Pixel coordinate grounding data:
•••••
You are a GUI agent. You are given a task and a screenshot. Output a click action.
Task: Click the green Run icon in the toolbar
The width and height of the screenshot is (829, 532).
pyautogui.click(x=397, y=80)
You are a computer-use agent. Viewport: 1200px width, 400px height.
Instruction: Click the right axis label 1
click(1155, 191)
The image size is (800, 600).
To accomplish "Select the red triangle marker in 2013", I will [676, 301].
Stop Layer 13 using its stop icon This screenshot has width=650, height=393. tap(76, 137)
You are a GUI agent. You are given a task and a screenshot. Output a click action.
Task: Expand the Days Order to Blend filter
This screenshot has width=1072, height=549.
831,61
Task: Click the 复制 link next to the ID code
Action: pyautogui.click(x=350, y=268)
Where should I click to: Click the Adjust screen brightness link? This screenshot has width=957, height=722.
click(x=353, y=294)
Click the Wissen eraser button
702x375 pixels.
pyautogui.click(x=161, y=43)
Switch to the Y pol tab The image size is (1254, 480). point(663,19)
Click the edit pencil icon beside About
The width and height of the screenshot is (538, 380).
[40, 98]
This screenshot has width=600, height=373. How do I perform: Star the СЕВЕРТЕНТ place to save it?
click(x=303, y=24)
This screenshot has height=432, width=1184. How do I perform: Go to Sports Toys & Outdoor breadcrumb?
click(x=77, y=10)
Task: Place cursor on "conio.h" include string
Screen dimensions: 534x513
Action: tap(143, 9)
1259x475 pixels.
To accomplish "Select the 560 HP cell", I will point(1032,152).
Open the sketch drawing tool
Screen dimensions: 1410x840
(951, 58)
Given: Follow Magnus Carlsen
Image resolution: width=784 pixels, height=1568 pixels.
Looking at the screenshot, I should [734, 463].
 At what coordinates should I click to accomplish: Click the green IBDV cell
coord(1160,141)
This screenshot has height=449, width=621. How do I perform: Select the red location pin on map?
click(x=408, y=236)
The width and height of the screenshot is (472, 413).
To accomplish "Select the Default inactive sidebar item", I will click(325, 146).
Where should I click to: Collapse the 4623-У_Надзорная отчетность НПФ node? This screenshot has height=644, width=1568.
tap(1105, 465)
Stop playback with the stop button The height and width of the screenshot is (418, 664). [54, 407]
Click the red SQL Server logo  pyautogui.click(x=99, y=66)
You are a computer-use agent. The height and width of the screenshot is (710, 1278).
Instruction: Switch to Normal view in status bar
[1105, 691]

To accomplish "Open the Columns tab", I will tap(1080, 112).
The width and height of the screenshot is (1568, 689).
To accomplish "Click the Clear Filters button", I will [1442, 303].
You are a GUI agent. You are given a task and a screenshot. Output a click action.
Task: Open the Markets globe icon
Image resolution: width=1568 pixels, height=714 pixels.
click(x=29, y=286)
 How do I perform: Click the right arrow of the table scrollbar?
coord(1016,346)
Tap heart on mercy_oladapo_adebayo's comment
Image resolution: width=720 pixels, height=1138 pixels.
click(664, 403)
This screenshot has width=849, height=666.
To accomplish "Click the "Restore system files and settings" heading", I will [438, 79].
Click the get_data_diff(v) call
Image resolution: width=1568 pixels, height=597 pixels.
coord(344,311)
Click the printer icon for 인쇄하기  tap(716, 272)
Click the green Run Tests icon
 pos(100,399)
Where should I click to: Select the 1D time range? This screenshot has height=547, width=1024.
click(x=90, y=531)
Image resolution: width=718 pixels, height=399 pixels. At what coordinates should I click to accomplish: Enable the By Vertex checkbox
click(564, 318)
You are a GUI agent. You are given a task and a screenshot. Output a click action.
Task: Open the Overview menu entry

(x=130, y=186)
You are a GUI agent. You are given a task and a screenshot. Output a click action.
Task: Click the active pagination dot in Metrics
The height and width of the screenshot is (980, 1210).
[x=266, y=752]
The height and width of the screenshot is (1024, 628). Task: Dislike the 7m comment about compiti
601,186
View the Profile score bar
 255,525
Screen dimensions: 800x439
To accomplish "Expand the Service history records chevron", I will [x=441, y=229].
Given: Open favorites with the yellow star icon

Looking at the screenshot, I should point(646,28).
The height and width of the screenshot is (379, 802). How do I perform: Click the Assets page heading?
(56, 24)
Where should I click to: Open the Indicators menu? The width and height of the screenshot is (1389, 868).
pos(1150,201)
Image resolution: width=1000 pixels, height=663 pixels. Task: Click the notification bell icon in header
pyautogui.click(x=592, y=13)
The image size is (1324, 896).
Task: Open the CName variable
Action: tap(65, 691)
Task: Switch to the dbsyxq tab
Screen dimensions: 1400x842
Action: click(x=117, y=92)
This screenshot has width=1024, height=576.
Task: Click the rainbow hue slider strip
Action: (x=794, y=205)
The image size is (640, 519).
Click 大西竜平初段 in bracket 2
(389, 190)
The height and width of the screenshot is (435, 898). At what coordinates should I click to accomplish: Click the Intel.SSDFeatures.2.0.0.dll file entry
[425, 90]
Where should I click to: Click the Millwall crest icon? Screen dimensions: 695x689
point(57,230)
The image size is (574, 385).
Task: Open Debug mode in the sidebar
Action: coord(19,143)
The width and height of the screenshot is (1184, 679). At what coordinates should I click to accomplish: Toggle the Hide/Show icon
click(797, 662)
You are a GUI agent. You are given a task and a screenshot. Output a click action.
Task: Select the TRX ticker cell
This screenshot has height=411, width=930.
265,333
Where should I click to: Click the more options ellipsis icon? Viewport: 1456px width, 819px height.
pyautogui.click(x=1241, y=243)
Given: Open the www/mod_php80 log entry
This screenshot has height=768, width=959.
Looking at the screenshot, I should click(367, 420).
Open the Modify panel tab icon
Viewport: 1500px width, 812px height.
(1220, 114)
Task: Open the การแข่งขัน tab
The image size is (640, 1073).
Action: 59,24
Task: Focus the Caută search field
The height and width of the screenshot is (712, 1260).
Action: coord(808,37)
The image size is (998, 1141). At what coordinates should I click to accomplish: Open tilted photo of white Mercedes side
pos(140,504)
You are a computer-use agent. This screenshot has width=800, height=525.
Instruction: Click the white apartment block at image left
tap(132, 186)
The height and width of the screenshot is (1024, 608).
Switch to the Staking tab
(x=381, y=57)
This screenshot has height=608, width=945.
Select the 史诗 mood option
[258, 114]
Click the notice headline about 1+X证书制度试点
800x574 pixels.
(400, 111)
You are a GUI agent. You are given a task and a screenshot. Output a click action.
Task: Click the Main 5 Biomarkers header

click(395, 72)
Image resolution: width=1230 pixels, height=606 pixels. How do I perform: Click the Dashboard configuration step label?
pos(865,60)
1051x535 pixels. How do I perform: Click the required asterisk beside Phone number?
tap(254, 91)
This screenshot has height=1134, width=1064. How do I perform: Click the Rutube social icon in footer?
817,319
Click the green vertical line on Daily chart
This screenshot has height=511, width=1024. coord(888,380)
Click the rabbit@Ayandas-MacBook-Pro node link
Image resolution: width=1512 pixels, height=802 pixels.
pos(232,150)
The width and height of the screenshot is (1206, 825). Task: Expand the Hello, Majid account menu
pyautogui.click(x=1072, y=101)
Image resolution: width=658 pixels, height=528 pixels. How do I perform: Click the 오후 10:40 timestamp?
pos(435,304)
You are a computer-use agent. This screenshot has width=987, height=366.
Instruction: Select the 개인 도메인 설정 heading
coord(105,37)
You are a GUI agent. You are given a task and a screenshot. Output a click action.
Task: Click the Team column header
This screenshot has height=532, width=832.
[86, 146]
•••••
EXERCISE INSTRUCTIONS:
Quote all of the entries exactly as they appear.

RESULT BELOW:
You are a GUI agent. You are given a task and a screenshot. Output a click action.
Task: Click the green Run icon in the toolbar
The width and height of the screenshot is (829, 532).
pyautogui.click(x=397, y=80)
You are a computer-use agent. Viewport: 1200px width, 400px height.
Instruction: Click the right axis label 1
click(1155, 191)
The image size is (800, 600).
To accomplish "Select the red triangle marker in 2013", I will [676, 301].
Stop Layer 13 using its stop icon This screenshot has width=650, height=393. tap(76, 137)
You are a GUI agent. You are given a task and a screenshot. Output a click action.
Task: Expand the Days Order to Blend filter
This screenshot has width=1072, height=549.
831,61
Task: Click the 复制 link next to the ID code
Action: pyautogui.click(x=350, y=268)
Where should I click to: Click the Adjust screen brightness link? This screenshot has width=957, height=722.
click(x=353, y=294)
Click the Wissen eraser button
702x375 pixels.
pyautogui.click(x=161, y=43)
Switch to the Y pol tab The image size is (1254, 480). point(663,19)
Click the edit pencil icon beside About
The width and height of the screenshot is (538, 380).
[40, 98]
This screenshot has width=600, height=373. How do I perform: Star the СЕВЕРТЕНТ place to save it?
click(x=303, y=24)
This screenshot has height=432, width=1184. How do I perform: Go to Sports Toys & Outdoor breadcrumb?
click(x=77, y=10)
Task: Place cursor on "conio.h" include string
Screen dimensions: 534x513
Action: tap(143, 9)
1259x475 pixels.
To accomplish "Select the 560 HP cell", I will point(1032,152).
Open the sketch drawing tool
Screen dimensions: 1410x840
(951, 58)
Given: Follow Magnus Carlsen
Image resolution: width=784 pixels, height=1568 pixels.
Looking at the screenshot, I should [734, 463].
 At what coordinates should I click to accomplish: Click the green IBDV cell
coord(1160,141)
This screenshot has height=449, width=621. How do I perform: Select the red location pin on map?
click(x=408, y=236)
The width and height of the screenshot is (472, 413).
To accomplish "Select the Default inactive sidebar item", I will click(325, 146).
Where should I click to: Collapse the 4623-У_Надзорная отчетность НПФ node? This screenshot has height=644, width=1568.
tap(1105, 465)
Stop playback with the stop button The height and width of the screenshot is (418, 664). [54, 407]
Click the red SQL Server logo  pyautogui.click(x=99, y=66)
You are a computer-use agent. The height and width of the screenshot is (710, 1278).
Instruction: Switch to Normal view in status bar
[1105, 691]

To accomplish "Open the Columns tab", I will tap(1080, 112).
The width and height of the screenshot is (1568, 689).
To accomplish "Click the Clear Filters button", I will [1442, 303].
You are a GUI agent. You are given a task and a screenshot. Output a click action.
Task: Open the Markets globe icon
Image resolution: width=1568 pixels, height=714 pixels.
click(x=29, y=286)
 How do I perform: Click the right arrow of the table scrollbar?
coord(1016,346)
Tap heart on mercy_oladapo_adebayo's comment
Image resolution: width=720 pixels, height=1138 pixels.
click(664, 403)
This screenshot has width=849, height=666.
To accomplish "Click the "Restore system files and settings" heading", I will [438, 79].
Click the get_data_diff(v) call
Image resolution: width=1568 pixels, height=597 pixels.
coord(344,311)
Click the printer icon for 인쇄하기  tap(716, 272)
Click the green Run Tests icon
 pos(100,399)
Where should I click to: Select the 1D time range? This screenshot has height=547, width=1024.
click(x=90, y=531)
Image resolution: width=718 pixels, height=399 pixels. At what coordinates should I click to accomplish: Enable the By Vertex checkbox
click(564, 318)
You are a GUI agent. You are given a task and a screenshot. Output a click action.
Task: Open the Overview menu entry

(x=130, y=186)
You are a GUI agent. You are given a task and a screenshot. Output a click action.
Task: Click the active pagination dot in Metrics
The height and width of the screenshot is (980, 1210).
[x=266, y=752]
The height and width of the screenshot is (1024, 628). Task: Dislike the 7m comment about compiti
601,186
View the Profile score bar
 255,525
Screen dimensions: 800x439
To accomplish "Expand the Service history records chevron", I will [x=441, y=229].
Given: Open favorites with the yellow star icon

Looking at the screenshot, I should point(646,28).
The height and width of the screenshot is (379, 802). How do I perform: Click the Assets page heading?
(56, 24)
Where should I click to: Open the Indicators menu? The width and height of the screenshot is (1389, 868).
pos(1150,201)
Image resolution: width=1000 pixels, height=663 pixels. Task: Click the notification bell icon in header
pyautogui.click(x=592, y=13)
The image size is (1324, 896).
Task: Open the CName variable
Action: tap(65, 691)
Task: Switch to the dbsyxq tab
Screen dimensions: 1400x842
Action: click(x=117, y=92)
This screenshot has width=1024, height=576.
Task: Click the rainbow hue slider strip
Action: (x=794, y=205)
The image size is (640, 519).
Click 大西竜平初段 in bracket 2
(389, 190)
The height and width of the screenshot is (435, 898). At what coordinates should I click to accomplish: Click the Intel.SSDFeatures.2.0.0.dll file entry
[425, 90]
Where should I click to: Click the Millwall crest icon? Screen dimensions: 695x689
point(57,230)
The image size is (574, 385).
Task: Open Debug mode in the sidebar
Action: coord(19,143)
The width and height of the screenshot is (1184, 679). At what coordinates should I click to accomplish: Toggle the Hide/Show icon
click(797, 662)
You are a GUI agent. You are given a task and a screenshot. Output a click action.
Task: Select the TRX ticker cell
This screenshot has height=411, width=930.
265,333
Where should I click to: Click the more options ellipsis icon? Viewport: 1456px width, 819px height.
pyautogui.click(x=1241, y=243)
Given: Open the www/mod_php80 log entry
This screenshot has height=768, width=959.
Looking at the screenshot, I should click(367, 420).
Open the Modify panel tab icon
Viewport: 1500px width, 812px height.
(1220, 114)
Task: Open the การแข่งขัน tab
The image size is (640, 1073).
Action: 59,24
Task: Focus the Caută search field
The height and width of the screenshot is (712, 1260).
Action: coord(808,37)
The image size is (998, 1141). At what coordinates should I click to accomplish: Open tilted photo of white Mercedes side
pos(140,504)
You are a computer-use agent. This screenshot has width=800, height=525.
Instruction: Click the white apartment block at image left
tap(132, 186)
The height and width of the screenshot is (1024, 608).
Switch to the Staking tab
(x=381, y=57)
This screenshot has height=608, width=945.
Select the 史诗 mood option
[258, 114]
Click the notice headline about 1+X证书制度试点
800x574 pixels.
(400, 111)
You are a GUI agent. You are given a task and a screenshot. Output a click action.
Task: Click the Main 5 Biomarkers header

click(395, 72)
Image resolution: width=1230 pixels, height=606 pixels. How do I perform: Click the Dashboard configuration step label?
pos(865,60)
1051x535 pixels. How do I perform: Click the required asterisk beside Phone number?
tap(254, 91)
This screenshot has height=1134, width=1064. How do I perform: Click the Rutube social icon in footer?
817,319
Click the green vertical line on Daily chart
This screenshot has height=511, width=1024. coord(888,380)
Click the rabbit@Ayandas-MacBook-Pro node link
Image resolution: width=1512 pixels, height=802 pixels.
pos(232,150)
The width and height of the screenshot is (1206, 825). Task: Expand the Hello, Majid account menu
pyautogui.click(x=1072, y=101)
Image resolution: width=658 pixels, height=528 pixels. How do I perform: Click the 오후 10:40 timestamp?
pos(435,304)
You are a computer-use agent. This screenshot has width=987, height=366.
Instruction: Select the 개인 도메인 설정 heading
coord(105,37)
You are a GUI agent. You are given a task and a screenshot. Output a click action.
Task: Click the Team column header
This screenshot has height=532, width=832.
[86, 146]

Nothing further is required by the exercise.